Cada época posee su propia figura de singularidad, cambiante y contradictoria. En este caso la modernidad occidental ha determinado un sujeto -la Humanidad- el cual se presenta en una situación de guerra contra la naturaleza y contra su naturaleza.  Una singularidad no es un sujeto sustancial (proletariado, comunidad, individuo, casta) sino un sujeto en permanente cambio. Las “minorías”, en particular, son singularidades: eso mismo es lo que explica que, tal y como decían Deleuze y Guattari, hablen a todo el mundo sin necesidad de hablar de todo el mundo. Véase por ejemplo el caso de los sordos, los cuales luchan por su reconocimiento y dicen que, contra toda “evidencia”, lo que les falta no es oír, denunciando así toda reducción de la identidad a una forma de falta (discapacitados, dis-, diversos, “anormalidad”). Su lucha concierne entonces a todo el mundo sin necesidad de desarrollar un discurso sobre todo el mundo. Esto es lo que constituye una lucha minoritaria y, a la vez, una singularidad productora de acción.

El desafío

Aquello que retorna de manera continuada es la idea de que todo desarrollo de la potencia debe pasar por la representación. Se impone, entonces, de manera casi unánime, la idea de que al no existir un acuerdo sobre soluciones que sean totalmente representables, el proceso de democracia participativa se aboca al fracaso. Y mientras que la cuestión de la representación se convierte en fuente de divisiones y enfrentamientos, los participantes abandonan poco a poco las reuniones. “Siempre es lo mismo, nunca llegamos a ponernos de acuerdo”, se oye aquí. “Siempre son los mismos los que toman la palabra”, se oye allá. Por no hablar de aquellas personas que nunca dicen nada y que, sin embargo, se apresuran a volver a su “pequeña vida personal”.

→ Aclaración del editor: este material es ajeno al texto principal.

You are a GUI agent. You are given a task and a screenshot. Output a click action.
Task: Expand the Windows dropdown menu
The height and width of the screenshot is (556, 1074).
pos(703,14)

La dificultad es que las luchas y las resistencias no pueden ser totalmente canalizadas por la representación. No es ni su motor ni su desenlace. Desde un punto de vista biológico, la representación nunca es lo primero. Es producto de la conciencia que interviene siempre a posteriori, después de que el mundo se constituya como objeto de una percepción del organismo. Solo si es territorializado en un tiempo y espacio dados, el organismo puede verse afectado por su entorno y, al término del proceso, producir representaciones capaces de ordenar el pensamiento.

Ahora bien, en una sociedad como la nuestra, que tiende a sobrevalorar la representación consciente y a negar cualquier anclaje del organismo en su entorno se produce más bien lo contrario: la representación interviene para ordenar lo real, lo vivido, y negar así todos los conflictos. Solamente si nos convencemos de que el hombre de la modernidad, ese hombre desterritorializado, pone en peligro su existencia biológica, la de otros organismos, así como al conjunto de sus relaciones orgánicas consigo mismo y con su entorno, podremos combatir ese proceso de manera eficaz.

El compromiso en una época oscura no puede realizarse más que a ese precio: renunciando a la voluntad de coherencia que ha establecido el gran proceso de la modernidad occidental. Y todo en nombre de una racionalidad más compleja que haga posible la re-territorialización de nuestros modos de acción y de pensamiento.